> STATED EXERCISE:
Pick out every line of the items below that contains the string "with", and copy each of those lines. Treat uppercase and lowercase letters as different.
* * * * *
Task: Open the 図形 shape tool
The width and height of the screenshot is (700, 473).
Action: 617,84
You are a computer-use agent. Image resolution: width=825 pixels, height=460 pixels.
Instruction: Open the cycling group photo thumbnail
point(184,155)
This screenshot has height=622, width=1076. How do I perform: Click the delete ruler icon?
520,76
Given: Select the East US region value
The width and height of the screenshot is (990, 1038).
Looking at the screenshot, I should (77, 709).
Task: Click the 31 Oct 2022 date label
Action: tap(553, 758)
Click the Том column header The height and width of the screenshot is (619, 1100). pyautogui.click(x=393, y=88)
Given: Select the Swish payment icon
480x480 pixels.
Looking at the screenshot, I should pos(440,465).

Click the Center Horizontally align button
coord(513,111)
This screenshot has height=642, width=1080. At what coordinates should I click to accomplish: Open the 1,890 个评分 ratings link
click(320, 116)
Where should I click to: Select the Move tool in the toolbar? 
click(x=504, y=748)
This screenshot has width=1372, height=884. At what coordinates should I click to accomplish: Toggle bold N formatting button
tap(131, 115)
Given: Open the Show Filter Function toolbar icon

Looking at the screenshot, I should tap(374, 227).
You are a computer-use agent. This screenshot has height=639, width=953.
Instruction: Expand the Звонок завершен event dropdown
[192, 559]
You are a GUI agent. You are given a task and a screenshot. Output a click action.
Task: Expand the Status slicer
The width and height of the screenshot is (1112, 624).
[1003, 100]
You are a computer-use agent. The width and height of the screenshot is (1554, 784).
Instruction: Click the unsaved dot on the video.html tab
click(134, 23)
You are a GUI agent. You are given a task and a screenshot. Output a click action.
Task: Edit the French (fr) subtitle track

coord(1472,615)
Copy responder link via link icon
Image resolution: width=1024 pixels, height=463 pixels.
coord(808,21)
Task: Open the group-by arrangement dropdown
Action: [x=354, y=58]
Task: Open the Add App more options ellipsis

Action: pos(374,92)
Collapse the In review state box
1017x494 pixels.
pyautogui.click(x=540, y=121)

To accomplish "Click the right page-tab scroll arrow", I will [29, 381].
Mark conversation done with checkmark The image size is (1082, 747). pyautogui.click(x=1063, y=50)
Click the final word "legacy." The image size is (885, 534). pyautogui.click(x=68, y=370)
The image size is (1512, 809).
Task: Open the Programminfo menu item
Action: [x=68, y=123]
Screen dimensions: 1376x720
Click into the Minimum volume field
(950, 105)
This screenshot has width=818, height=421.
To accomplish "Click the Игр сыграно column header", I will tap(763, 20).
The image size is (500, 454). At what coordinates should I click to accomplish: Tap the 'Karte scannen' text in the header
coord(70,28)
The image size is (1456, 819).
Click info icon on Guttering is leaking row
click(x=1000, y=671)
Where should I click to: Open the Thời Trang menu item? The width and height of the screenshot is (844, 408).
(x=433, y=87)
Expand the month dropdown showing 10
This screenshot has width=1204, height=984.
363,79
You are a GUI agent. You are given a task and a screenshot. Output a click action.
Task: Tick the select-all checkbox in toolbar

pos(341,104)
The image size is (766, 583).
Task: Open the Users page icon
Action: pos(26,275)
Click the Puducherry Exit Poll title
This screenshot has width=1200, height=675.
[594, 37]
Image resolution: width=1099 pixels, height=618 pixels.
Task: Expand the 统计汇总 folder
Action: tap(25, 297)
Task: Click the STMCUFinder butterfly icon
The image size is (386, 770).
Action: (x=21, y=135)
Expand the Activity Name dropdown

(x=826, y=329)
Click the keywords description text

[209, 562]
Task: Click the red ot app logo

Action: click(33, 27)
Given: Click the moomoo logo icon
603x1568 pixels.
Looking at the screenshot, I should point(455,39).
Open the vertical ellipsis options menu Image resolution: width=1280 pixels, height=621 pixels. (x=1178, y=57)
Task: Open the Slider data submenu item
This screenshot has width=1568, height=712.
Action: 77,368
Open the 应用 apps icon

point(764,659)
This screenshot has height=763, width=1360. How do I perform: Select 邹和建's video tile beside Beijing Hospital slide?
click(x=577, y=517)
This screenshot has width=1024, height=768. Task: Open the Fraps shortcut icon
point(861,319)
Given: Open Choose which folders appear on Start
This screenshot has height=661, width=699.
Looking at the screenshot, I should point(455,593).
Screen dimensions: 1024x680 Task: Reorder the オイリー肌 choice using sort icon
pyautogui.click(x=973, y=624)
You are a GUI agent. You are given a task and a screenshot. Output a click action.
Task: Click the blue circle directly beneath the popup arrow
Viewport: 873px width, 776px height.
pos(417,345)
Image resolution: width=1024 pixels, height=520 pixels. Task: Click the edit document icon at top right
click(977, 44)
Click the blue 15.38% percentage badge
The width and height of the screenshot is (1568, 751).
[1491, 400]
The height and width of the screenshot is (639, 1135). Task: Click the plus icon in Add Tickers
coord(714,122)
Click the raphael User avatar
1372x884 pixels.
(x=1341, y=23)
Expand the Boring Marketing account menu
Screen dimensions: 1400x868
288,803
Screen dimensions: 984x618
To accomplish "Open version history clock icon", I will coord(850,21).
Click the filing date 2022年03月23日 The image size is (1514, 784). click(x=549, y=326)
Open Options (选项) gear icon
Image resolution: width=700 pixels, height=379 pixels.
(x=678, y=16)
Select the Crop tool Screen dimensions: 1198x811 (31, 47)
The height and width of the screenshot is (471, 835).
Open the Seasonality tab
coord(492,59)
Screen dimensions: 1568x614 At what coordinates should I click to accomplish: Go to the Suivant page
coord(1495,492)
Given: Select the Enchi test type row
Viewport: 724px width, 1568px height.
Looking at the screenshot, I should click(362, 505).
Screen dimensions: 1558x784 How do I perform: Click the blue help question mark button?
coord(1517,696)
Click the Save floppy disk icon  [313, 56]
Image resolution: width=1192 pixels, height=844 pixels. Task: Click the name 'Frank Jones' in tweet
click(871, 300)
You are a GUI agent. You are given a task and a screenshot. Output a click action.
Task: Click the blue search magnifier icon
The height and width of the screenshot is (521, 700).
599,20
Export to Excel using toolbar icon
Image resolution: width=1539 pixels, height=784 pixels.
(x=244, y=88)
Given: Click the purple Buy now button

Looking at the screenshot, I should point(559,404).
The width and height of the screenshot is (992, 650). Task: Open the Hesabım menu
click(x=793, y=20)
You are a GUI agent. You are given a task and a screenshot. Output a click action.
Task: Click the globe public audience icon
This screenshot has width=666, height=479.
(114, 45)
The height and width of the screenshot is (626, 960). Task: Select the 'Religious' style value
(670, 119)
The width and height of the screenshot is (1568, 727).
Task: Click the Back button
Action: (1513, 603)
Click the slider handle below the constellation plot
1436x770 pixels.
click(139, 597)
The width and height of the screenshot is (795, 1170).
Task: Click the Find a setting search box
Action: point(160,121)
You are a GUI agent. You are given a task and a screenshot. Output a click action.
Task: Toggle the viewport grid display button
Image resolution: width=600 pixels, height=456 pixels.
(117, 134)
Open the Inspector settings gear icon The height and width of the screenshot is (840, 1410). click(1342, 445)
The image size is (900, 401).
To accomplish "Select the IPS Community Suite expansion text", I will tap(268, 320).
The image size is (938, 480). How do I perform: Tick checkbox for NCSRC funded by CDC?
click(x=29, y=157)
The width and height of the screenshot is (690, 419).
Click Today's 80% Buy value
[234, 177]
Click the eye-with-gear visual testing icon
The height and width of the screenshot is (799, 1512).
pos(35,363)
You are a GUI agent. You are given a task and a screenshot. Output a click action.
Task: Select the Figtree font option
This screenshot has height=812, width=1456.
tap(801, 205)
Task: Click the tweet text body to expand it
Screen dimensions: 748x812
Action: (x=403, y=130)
* * * * *
> WRITTEN SOLUTION:
Mark conversation done with checkmark The image size is (1082, 747). pyautogui.click(x=1063, y=50)
Click the eye-with-gear visual testing icon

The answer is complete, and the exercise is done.